Kärntner Bergsteiger mussten Vorfüße amputiert werden. Zum Vorliegen eines Unfalls gehöre jedoch „grundsätzlich eine wenngleich auch nur geringfügige Verletzung des Versicherten“, betonte der OGH. Die schweren Erfrierungen eines Kärntner Bergsteigers durch Risse in seiner Hose sind nicht von der Unfallversicherung gedeckt. Das hat der Oberste Gerichtshof (OGH) im Oktober bestätigt. Der Alpinist war 2013 in der Schweizer Eiger-Nordwand beim Klettern ins Seil gestürzt und unverletzt geblieben. Durch dabei entstandene Risse in der Hose erlitt er Erfrierungen, die Vorfüße wurden amputiert. Der Kärntner hatte mit einem Kletterpartner den 3.967 Meter hohen Eiger über die berühmte Nordwand in Angriff genommen. Er stand mit den Frontalzacken seiner Steigeisen auf einem Stein, als dieser plötzlich ausbrach. Bei dem darauffolgenden Sturz ins Seil traten in den Kniebereichen seiner Hose zwei bis vier Zentimeter lange Risse auf, am Oberschenkel wurde die Hose außerdem abgeschürft.

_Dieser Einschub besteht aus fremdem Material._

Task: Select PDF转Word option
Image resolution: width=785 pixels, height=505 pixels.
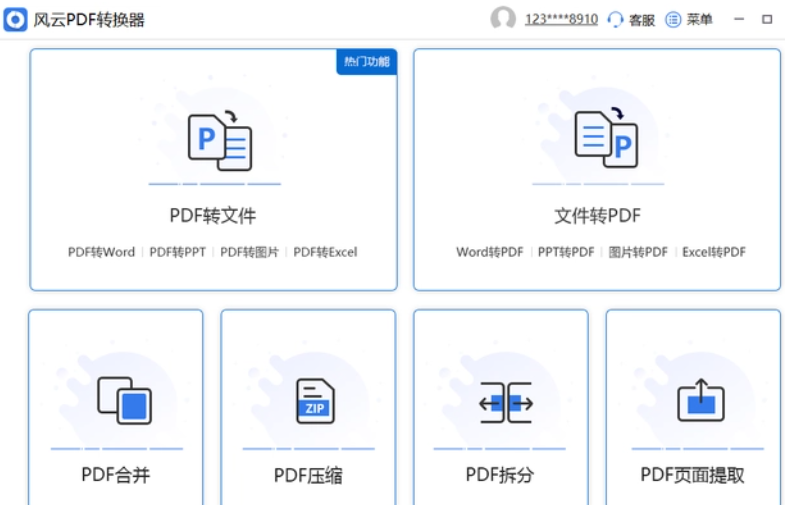Action: tap(101, 252)
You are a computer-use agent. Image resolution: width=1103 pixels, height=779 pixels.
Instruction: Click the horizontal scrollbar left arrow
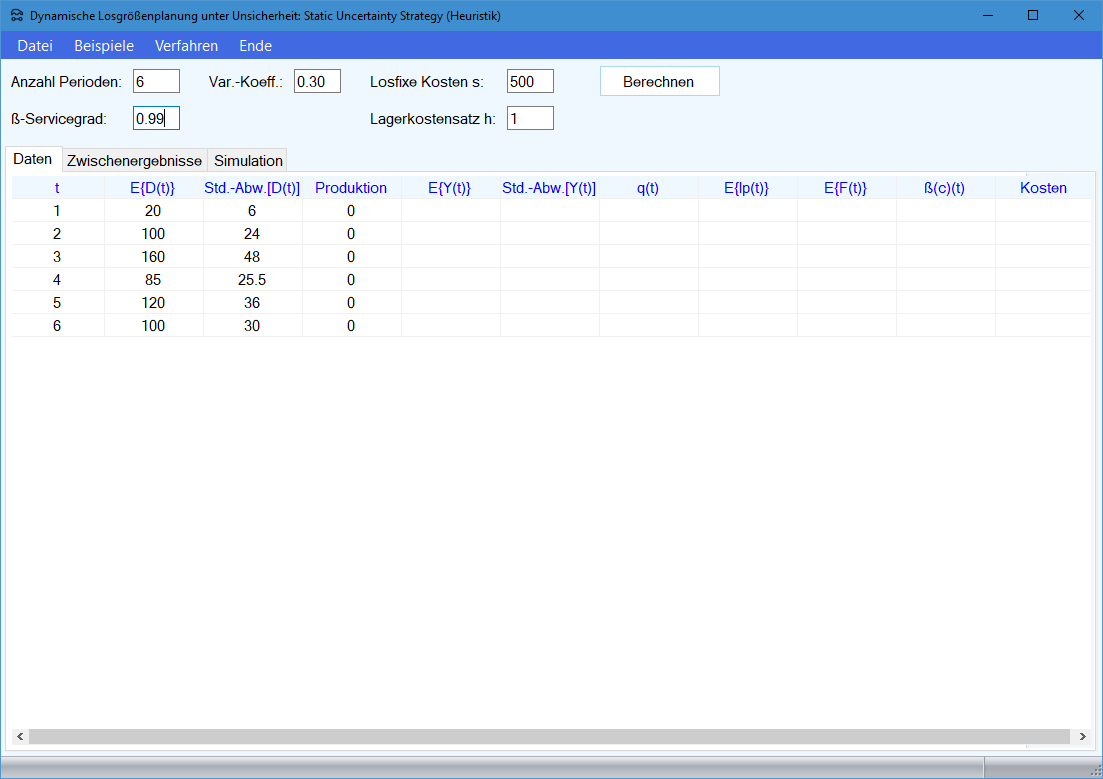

Das Duo setzte die Tour bis zum Gipfel fort. Der Kärntner erlitt durch die Durchnässung der Hose Erfrierungen an beiden Vorfüßen, die deren Amputation notwendig machten. Zum Vorliegen eines Unfalls gehöre „grundsätzlich eine wenngleich auch nur geringfügige Verletzung des Versicherten“, betonte der OGH auf seiner Internetseite.“ Eine ähnliche Situation liege nur dann vor, wenn der Versicherte „in einer wesentlichen körperlichen Funktionalität (zB Fortbewegungsmöglichkeit) so beeinträchtigt wird, dass er dadurch in eine hilflose Lage gerät, die dann zumindest mitursächlich für einen relevanten Gesundheitsschaden ist“. Eine bloße „Beschädigung von Ausrüstungsgegenständen – wie hier die Hose – ist durch den Unfallbegriff hingegen nicht gedeckt“, entschied der OGH.